The ideal antiviral would be one that is as simple to administer as most antibiotics—a pill that could be taken at home, for a limited time, until the disease was eliminated. It should be something that can be taken with few side effects. And it should be shelf-stable over a long period without requiring special handling. Such an ideal and widely applicable antiviral is exactly what the new funding is hoping to generate.
There are already strong indications that such a drug is possible. Companies such as vaccine manufacturers Pfizer and AstraZeneca are testing a new generation of antivirals.
In particular, many drug companies are looking at a technology called “short interfering RNA” (siRNA). As an NIH review showed back in 2018, siRNA offers the potential for treatments that are “easy to design, and can be directed against multiple strains of a virus.” Research in the area has proceeded rapidly over the last two decades. Also generating excitement are “micro RNA” (miRNA) and “short hairpin RNA” (shRNA) which could potentially offer a more potent defense against viruses. All of these offer ways to create targeted antivirals quickly that could be far more effective than previous generations of treatments.
With the increased confidence generated by how messenger RNA (mRNA) vaccines like those from Pfizer/BioNTech and Moderna were created just hours after the genetic sequence of the SARS-CoV-2 virus was released, and the safety and efficacy those vaccines have demonstrated in practice, the willingness to invest in these new technologies has gotten a big boost. Though there are millions of varieties of viruses and bacteria, when it comes to those which infect humans there are only around 100 disease-causing bacteria and 219 known disease-causes viruses. The new generation of antivirals could represent a revolution as great as when Alexander Fleming checked his Petri dish.
Even before these new drugs arrive, the BBC reported on Wednesday that results from the global RECOVERY trial show that a cocktail of intravenous infusion of antibodies—not so different from those given to Trump—can help to neutralize the virus. Like remdesivir, results are far from perfect, and this is an IV product to be administered in a hospital, but it could help to save lives for those who have severe COVID-19.

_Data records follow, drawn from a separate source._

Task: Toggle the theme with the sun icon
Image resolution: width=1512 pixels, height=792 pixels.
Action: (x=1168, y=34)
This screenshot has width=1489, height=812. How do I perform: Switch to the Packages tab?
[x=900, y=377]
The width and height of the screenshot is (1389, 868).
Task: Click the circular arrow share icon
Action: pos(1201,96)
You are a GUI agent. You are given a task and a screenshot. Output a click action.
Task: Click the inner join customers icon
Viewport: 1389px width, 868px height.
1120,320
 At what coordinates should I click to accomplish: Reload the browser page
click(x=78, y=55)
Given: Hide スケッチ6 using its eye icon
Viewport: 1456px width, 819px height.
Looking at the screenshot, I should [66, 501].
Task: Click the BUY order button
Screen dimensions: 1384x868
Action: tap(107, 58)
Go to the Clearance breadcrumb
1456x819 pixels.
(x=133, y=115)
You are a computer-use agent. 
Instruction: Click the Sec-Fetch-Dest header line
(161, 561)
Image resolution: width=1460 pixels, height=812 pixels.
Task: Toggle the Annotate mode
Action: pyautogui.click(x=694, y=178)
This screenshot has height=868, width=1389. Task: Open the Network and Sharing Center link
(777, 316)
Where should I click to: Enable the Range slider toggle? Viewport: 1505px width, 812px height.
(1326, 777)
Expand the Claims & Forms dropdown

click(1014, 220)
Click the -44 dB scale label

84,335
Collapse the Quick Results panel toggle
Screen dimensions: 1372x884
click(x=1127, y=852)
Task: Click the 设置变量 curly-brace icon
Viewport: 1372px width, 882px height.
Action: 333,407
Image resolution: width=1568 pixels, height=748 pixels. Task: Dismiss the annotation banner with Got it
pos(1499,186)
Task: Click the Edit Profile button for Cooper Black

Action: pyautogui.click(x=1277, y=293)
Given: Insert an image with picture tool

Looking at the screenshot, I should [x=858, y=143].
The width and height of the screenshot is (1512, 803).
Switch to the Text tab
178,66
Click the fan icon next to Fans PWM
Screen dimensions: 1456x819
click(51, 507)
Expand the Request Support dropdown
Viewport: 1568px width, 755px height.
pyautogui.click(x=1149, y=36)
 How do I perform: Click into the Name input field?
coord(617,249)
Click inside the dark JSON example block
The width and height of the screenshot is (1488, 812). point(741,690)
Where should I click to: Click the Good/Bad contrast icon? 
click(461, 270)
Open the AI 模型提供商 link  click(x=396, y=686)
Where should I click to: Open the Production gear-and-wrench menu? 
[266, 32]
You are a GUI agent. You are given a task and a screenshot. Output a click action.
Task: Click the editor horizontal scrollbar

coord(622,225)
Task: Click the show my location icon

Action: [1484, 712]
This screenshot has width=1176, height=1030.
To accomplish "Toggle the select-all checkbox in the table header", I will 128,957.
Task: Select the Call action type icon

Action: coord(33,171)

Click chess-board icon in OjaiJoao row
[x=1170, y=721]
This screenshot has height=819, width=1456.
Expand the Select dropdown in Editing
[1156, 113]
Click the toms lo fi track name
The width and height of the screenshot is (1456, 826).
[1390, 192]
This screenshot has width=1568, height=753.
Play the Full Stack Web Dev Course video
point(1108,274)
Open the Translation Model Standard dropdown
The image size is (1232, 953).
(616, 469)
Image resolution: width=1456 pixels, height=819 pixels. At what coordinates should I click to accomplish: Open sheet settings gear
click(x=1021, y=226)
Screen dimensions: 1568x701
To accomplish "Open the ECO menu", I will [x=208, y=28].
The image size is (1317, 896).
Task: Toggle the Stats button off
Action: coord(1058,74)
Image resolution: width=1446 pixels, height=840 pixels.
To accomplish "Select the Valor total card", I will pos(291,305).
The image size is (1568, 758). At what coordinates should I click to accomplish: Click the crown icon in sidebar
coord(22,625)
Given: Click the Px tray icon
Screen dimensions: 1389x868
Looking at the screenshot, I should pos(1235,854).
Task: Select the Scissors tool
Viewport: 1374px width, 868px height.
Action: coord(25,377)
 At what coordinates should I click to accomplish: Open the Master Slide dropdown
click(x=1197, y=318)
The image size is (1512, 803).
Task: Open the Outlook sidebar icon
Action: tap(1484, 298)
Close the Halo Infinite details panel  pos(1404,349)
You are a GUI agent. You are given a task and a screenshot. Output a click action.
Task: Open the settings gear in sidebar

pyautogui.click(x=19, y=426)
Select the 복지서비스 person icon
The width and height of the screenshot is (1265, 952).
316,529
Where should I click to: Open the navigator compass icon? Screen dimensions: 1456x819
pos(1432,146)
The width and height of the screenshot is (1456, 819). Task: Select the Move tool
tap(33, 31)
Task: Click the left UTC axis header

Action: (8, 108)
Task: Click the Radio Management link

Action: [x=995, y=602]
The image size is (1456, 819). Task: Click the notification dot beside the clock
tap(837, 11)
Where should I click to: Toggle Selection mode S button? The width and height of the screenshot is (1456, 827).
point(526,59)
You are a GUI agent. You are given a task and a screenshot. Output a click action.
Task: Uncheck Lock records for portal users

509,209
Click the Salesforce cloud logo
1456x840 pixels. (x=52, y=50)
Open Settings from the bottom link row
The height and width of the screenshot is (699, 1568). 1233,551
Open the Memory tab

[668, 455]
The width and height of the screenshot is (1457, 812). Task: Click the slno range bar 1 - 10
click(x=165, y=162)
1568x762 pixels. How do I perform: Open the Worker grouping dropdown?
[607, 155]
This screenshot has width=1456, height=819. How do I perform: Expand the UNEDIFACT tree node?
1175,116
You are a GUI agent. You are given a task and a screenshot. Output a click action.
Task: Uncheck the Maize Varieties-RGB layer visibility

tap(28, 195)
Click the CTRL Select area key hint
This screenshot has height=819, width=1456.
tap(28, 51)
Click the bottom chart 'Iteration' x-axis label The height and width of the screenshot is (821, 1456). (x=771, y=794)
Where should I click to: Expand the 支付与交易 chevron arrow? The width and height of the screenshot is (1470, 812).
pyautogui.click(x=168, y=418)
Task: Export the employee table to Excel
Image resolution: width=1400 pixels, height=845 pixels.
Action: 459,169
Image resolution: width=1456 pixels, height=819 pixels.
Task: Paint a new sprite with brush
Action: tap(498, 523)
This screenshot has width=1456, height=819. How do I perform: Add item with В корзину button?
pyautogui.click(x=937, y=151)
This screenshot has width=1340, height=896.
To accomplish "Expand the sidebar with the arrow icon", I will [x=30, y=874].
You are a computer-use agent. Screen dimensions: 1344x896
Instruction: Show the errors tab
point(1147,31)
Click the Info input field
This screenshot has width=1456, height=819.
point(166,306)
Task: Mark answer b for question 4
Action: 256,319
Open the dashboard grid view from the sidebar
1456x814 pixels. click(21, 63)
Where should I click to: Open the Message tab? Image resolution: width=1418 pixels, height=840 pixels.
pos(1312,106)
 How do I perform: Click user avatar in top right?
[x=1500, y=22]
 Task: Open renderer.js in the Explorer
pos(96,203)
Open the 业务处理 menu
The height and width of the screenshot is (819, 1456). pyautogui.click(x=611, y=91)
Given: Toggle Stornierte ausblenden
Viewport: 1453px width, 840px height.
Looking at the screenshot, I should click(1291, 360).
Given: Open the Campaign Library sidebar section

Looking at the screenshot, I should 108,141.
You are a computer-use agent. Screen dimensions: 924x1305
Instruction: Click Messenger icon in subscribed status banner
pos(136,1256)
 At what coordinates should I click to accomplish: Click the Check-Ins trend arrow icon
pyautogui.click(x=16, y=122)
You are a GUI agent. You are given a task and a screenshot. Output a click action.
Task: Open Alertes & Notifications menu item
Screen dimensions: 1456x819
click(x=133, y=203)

However, the goal of a pill-based, effective treatment is within grasp. The drugs from Pfizer and AstraZeneca began trials this spring. Rather than being based on the many xxRNA next generation techs that hold the potential to revolutionize antivirals, these two drugs are both protease inhibitors, the same class of drugs as many of the antivirals used to treat HIV. First results of those trials should be available within the next two months, and one or both of these drugs could be available under emergency use by the end of the year.
Considering how many people have still resisted taking the COVID-19 vaccine, having an effective treatment may be the only means of dealing with an infection that is likely to become endemic in America and elsewhere. But the investment in antivirals goes beyond these immediate treatments, and the results could be drugs that are effective in treating COVID-19, more effective against HIV, able to stop Ebola, and capable of dealing with the next virus that appears.
And yes, just as with bacteria, all these drugs have the potential for sparking drug resistance as evolution does its thing. Hopefully we will be smarter this time around, and people will not be getting antiviral drugs in situations where they’re not warranted or effective. It would also be nice if we could limit their use in treating cattle or pigs. Someone should get on that.